> **WRITTEN REQUEST**:
Turn the lines of the entries below into a numbered list, dropping any blank lines. Leave the pictures out of your answer.

> **PROVIDED DATA**:
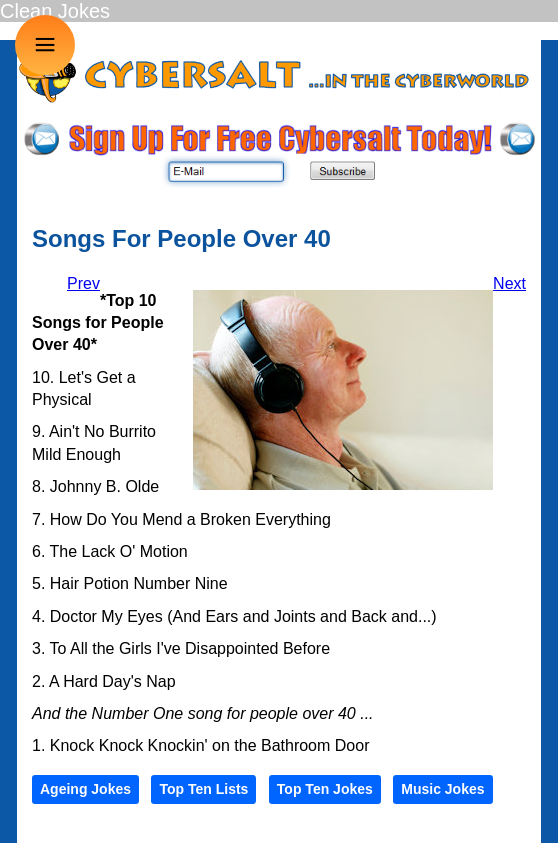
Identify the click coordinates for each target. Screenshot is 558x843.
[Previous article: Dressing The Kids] (83, 283)
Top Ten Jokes (325, 789)
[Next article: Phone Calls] (509, 283)
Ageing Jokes (85, 789)
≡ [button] (45, 44)
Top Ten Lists (203, 789)
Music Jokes (442, 789)
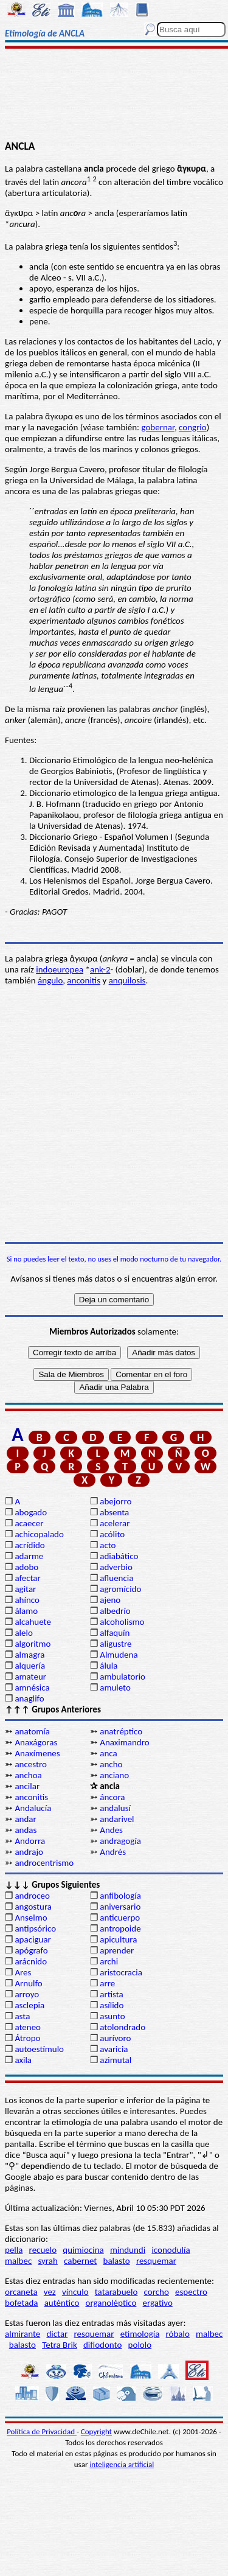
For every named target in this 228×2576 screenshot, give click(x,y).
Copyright (96, 2431)
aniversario (120, 1906)
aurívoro (115, 2038)
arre (107, 1983)
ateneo (28, 2027)
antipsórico (35, 1928)
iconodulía (170, 2249)
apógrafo (31, 1950)
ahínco (27, 1599)
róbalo (178, 2333)
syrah (47, 2260)
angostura (33, 1906)
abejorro (115, 1501)
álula (108, 1665)
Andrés (113, 1851)
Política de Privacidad (42, 2431)
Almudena (118, 1654)
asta (22, 2016)
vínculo (75, 2291)
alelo (23, 1632)
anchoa (28, 1775)
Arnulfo (28, 1983)
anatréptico (121, 1731)
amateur (30, 1676)
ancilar (27, 1786)
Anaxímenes (37, 1753)
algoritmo (32, 1643)
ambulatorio (122, 1676)
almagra (29, 1654)
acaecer (29, 1523)
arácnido (31, 1961)
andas (25, 1829)
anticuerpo (120, 1917)
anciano (114, 1775)
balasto (116, 2260)
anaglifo (29, 1698)
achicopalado (39, 1534)
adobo (26, 1567)
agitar (25, 1588)
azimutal (115, 2059)
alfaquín (115, 1632)
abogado (31, 1512)
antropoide (120, 1928)
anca (108, 1753)
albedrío (115, 1610)
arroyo (27, 1994)
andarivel (117, 1818)
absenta (114, 1512)
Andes (111, 1829)
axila (23, 2059)
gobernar (157, 427)
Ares (23, 1972)
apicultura (118, 1939)
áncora (112, 1797)
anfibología (120, 1895)
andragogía (120, 1840)
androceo (32, 1895)
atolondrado (122, 2027)
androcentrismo (44, 1862)
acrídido (29, 1545)
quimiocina (83, 2249)
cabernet (80, 2260)
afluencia (116, 1577)
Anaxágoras (36, 1742)
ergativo (158, 2302)
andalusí (115, 1808)
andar (25, 1818)
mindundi (127, 2249)
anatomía (32, 1731)
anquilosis (127, 980)
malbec (18, 2260)
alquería (30, 1665)
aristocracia (121, 1972)
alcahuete (33, 1621)
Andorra (30, 1840)
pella (13, 2249)
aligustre (115, 1643)
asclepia (29, 2005)
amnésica (32, 1687)
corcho (156, 2291)
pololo (140, 2344)
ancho (111, 1764)
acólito (112, 1534)
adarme (29, 1556)
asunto (112, 2016)
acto (108, 1545)
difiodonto (102, 2344)
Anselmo (31, 1917)
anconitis (83, 980)
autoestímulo (39, 2049)
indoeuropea (59, 969)
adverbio (116, 1567)
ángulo (50, 980)
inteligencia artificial (121, 2464)
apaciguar (32, 1939)
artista (111, 1994)
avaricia (114, 2049)
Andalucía (33, 1808)
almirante (22, 2333)
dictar (56, 2333)
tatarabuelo (116, 2291)
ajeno (110, 1599)
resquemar (156, 2260)
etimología (140, 2333)
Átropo (27, 2038)
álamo (26, 1610)
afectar (27, 1577)
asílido (111, 2005)
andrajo (29, 1851)
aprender (117, 1950)
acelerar (115, 1523)
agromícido (120, 1588)
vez (50, 2291)
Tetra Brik (59, 2344)
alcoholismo (122, 1621)
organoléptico (110, 2302)
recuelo (43, 2249)
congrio (193, 427)
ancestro (31, 1764)
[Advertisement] (114, 95)
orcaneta (21, 2291)
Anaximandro (124, 1742)
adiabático (119, 1556)
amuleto (115, 1687)
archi (109, 1961)
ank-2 (100, 969)
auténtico (62, 2302)
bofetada (21, 2302)
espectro (191, 2291)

> **RESPONSE FOR THIS EXERCISE**:
1. Identify the click coordinates for each target. Screenshot is 558x843.
2. [Previous article: Dressing The Kids] (83, 283)
3. Top Ten Jokes (325, 789)
4. [Next article: Phone Calls] (509, 283)
5. Ageing Jokes (85, 789)
6. ≡ [button] (45, 44)
7. Top Ten Lists (203, 789)
8. Music Jokes (442, 789)
9. For every named target in this 228×2576 screenshot, give click(x,y).
10. Copyright (96, 2431)
11. aniversario (120, 1906)
12. aurívoro (115, 2038)
13. arre (107, 1983)
14. ateneo (28, 2027)
15. antipsórico (35, 1928)
16. iconodulía (170, 2249)
17. apógrafo (31, 1950)
18. ahínco (27, 1599)
19. róbalo (178, 2333)
20. syrah (47, 2260)
21. angostura (33, 1906)
22. abejorro (115, 1501)
23. álula (108, 1665)
24. Andrés (113, 1851)
25. Política de Privacidad (42, 2431)
26. Almudena (118, 1654)
27. asta (22, 2016)
28. vínculo (75, 2291)
29. alelo (23, 1632)
30. anchoa (28, 1775)
31. Arnulfo (28, 1983)
32. anatréptico (121, 1731)
33. amateur (30, 1676)
34. ancilar (27, 1786)
35. Anaxímenes (37, 1753)
36. algoritmo (32, 1643)
37. ambulatorio (122, 1676)
38. almagra (29, 1654)
39. acaecer (29, 1523)
40. arácnido (31, 1961)
41. andas (25, 1829)
42. anticuerpo (120, 1917)
43. anciano (114, 1775)
44. balasto (116, 2260)
45. anaglifo (29, 1698)
46. achicopalado (39, 1534)
47. adobo (26, 1567)
48. agitar (25, 1588)
49. azimutal (115, 2059)
50. alfaquín (115, 1632)
51. abogado (31, 1512)
52. antropoide (120, 1928)
53. anca (108, 1753)
54. albedrío (115, 1610)
55. arroyo (27, 1994)
56. andarivel (117, 1818)
57. absenta (114, 1512)
58. Andes (111, 1829)
59. axila (23, 2059)
60. gobernar (157, 427)
61. Ares (23, 1972)
62. apicultura (118, 1939)
63. áncora (112, 1797)
64. anfibología (120, 1895)
65. andragogía (120, 1840)
66. androceo (32, 1895)
67. atolondrado (122, 2027)
68. androcentrismo (44, 1862)
69. acrídido (29, 1545)
70. quimiocina (83, 2249)
71. cabernet (80, 2260)
72. afluencia (116, 1577)
73. Anaxágoras (36, 1742)
74. ergativo (158, 2302)
75. andalusí (115, 1808)
76. andar (25, 1818)
77. mindundi (127, 2249)
78. anatomía (32, 1731)
79. anquilosis (127, 980)
80. malbec (18, 2260)
81. alquería (30, 1665)
82. aristocracia (121, 1972)
83. alcahuete (33, 1621)
84. Andorra (30, 1840)
85. pella (13, 2249)
86. aligustre (115, 1643)
87. asclepia (29, 2005)
88. amnésica (32, 1687)
89. corcho (156, 2291)
90. pololo (140, 2344)
91. ancho (111, 1764)
92. acólito (112, 1534)
93. adarme (29, 1556)
94. asunto (112, 2016)
95. acto (108, 1545)
96. difiodonto (102, 2344)
97. Anselmo (31, 1917)
98. anconitis (83, 980)
99. autoestímulo (39, 2049)
100. indoeuropea (59, 969)
101. adverbio (116, 1567)
102. ángulo (50, 980)
103. inteligencia artificial (121, 2464)
104. apaciguar (32, 1939)
105. artista (111, 1994)
106. avaricia (114, 2049)
107. Andalucía (33, 1808)
108. almirante (22, 2333)
109. dictar (56, 2333)
110. tatarabuelo (116, 2291)
111. ajeno (110, 1599)
112. resquemar (156, 2260)
113. etimología (140, 2333)
114. Átropo (27, 2038)
115. álamo (26, 1610)
116. afectar (27, 1577)
117. asílido (111, 2005)
118. andrajo (29, 1851)
119. aprender (117, 1950)
120. acelerar (115, 1523)
121. agromícido (120, 1588)
122. vez (50, 2291)
123. Tetra Brik (59, 2344)
124. alcoholismo (122, 1621)
125. organoléptico (110, 2302)
126. recuelo (43, 2249)
127. congrio (193, 427)
128. ancestro (31, 1764)
129. [Advertisement] (114, 95)
130. orcaneta (21, 2291)
131. Anaximandro (124, 1742)
132. adiabático (119, 1556)
133. amuleto (115, 1687)
134. archi (109, 1961)
135. ank-2 (100, 969)
136. auténtico (62, 2302)
137. bofetada (21, 2302)
138. espectro (191, 2291)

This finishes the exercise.